Developer / Publisher – The Shady Gentlemen
Price – US $9.99 / EU €9.99 / UK £7.19
Release Date – June 12th, 2017
Input – Tracked Motion Controllers
Play Area – Room-scale
Store – Steam
Reviewed on – HTC Vive
Phantasma is an atmospheric, psychological horror, story-driven puzzle-adventure game. The protagonist’s obsession with uncovering the “truth” about “Flappy Bunny,” a popular kids’ show, has led him to a police interrogation room for reasons unknown to the player. You must solve a sequence of puzzles as reality becomes progressively more distorted.

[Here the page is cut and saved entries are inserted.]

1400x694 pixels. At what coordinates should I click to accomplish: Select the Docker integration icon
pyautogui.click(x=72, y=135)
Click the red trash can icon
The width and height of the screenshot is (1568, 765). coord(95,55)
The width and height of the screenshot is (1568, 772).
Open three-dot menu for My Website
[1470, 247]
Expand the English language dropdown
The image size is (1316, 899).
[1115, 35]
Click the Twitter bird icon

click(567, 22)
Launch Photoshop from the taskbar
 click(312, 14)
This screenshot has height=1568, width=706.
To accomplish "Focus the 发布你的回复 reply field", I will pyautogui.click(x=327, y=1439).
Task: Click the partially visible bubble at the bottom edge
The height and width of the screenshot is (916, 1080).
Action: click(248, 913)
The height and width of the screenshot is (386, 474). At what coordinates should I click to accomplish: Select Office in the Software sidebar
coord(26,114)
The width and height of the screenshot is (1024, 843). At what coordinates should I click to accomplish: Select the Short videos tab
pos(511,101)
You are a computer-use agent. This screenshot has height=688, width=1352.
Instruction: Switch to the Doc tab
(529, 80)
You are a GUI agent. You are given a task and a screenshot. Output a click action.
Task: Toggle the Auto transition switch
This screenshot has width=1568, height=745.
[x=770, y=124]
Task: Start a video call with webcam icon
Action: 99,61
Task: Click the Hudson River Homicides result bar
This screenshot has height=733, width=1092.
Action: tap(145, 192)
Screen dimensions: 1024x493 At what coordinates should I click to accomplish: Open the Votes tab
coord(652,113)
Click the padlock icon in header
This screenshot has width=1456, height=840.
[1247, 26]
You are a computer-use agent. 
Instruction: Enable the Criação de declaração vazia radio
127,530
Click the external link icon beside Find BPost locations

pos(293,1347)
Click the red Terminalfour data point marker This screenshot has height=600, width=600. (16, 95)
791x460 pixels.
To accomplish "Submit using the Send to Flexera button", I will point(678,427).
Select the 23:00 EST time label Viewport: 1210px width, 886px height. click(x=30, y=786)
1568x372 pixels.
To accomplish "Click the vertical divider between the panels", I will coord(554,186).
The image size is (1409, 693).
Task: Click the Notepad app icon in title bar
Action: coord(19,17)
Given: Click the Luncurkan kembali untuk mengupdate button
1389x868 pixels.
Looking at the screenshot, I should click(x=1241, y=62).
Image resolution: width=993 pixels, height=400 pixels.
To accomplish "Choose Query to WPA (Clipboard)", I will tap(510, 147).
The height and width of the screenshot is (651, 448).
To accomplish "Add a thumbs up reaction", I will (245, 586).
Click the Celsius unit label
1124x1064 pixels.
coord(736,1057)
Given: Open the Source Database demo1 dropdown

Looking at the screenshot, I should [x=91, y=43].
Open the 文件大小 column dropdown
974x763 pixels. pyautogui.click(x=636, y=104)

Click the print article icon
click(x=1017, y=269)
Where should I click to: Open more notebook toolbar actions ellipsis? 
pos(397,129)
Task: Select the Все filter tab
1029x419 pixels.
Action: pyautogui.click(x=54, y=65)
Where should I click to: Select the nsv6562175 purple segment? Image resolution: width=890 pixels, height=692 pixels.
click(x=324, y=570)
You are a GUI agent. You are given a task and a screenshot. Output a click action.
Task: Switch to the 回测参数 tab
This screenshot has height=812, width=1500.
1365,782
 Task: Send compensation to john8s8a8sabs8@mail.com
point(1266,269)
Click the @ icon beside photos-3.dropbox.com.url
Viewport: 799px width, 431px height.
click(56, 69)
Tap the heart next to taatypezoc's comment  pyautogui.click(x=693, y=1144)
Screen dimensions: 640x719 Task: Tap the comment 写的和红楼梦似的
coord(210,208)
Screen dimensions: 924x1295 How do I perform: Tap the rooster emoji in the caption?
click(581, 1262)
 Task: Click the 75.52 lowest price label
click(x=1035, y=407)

Phantasma’s gameplay mainly consists of highly challenging puzzles that involve putting cubes in their correct locations. For the most part, these puzzles are very well-designed. While it’s hard to say much without giving away solutions, many puzzles deliberately give you a sense of hopelessness. You aren’t always sure when (or even if) the game will respond to your solutions, but this is made a non-issue by subtle visual and audio cues which point you in the right direction. You can also press a button to receive helpful hints.
Still, puzzles are very difficult. I put a solid four hours into Phantasma, most of the time being stuck. Speed-running the game, knowing the solutions, takes under 40 minutes. For a puzzle game with a well-written story, this is still an acceptable content value. There are a solid number of puzzles, each with unique solutions. The only issue is that they all use blocks, and while it’s always appropriate, I got tired of throwing cubes around after a while.
As an atmosphere-driven experience, Phantasma’s superb environmental design is its most significant quality. Rather than jump-scares, this game relies on a buildup of atmospheric dread, making you more uncomfortable and confused with each sequence. Some environments are designed as psychedelic twists-of-reality, and successfully instills a trippy theme throughout the game. Although some such environments are intricately and beautifully designed, some others repeated themselves. This led to only three environments reaching their full atmospheric potential.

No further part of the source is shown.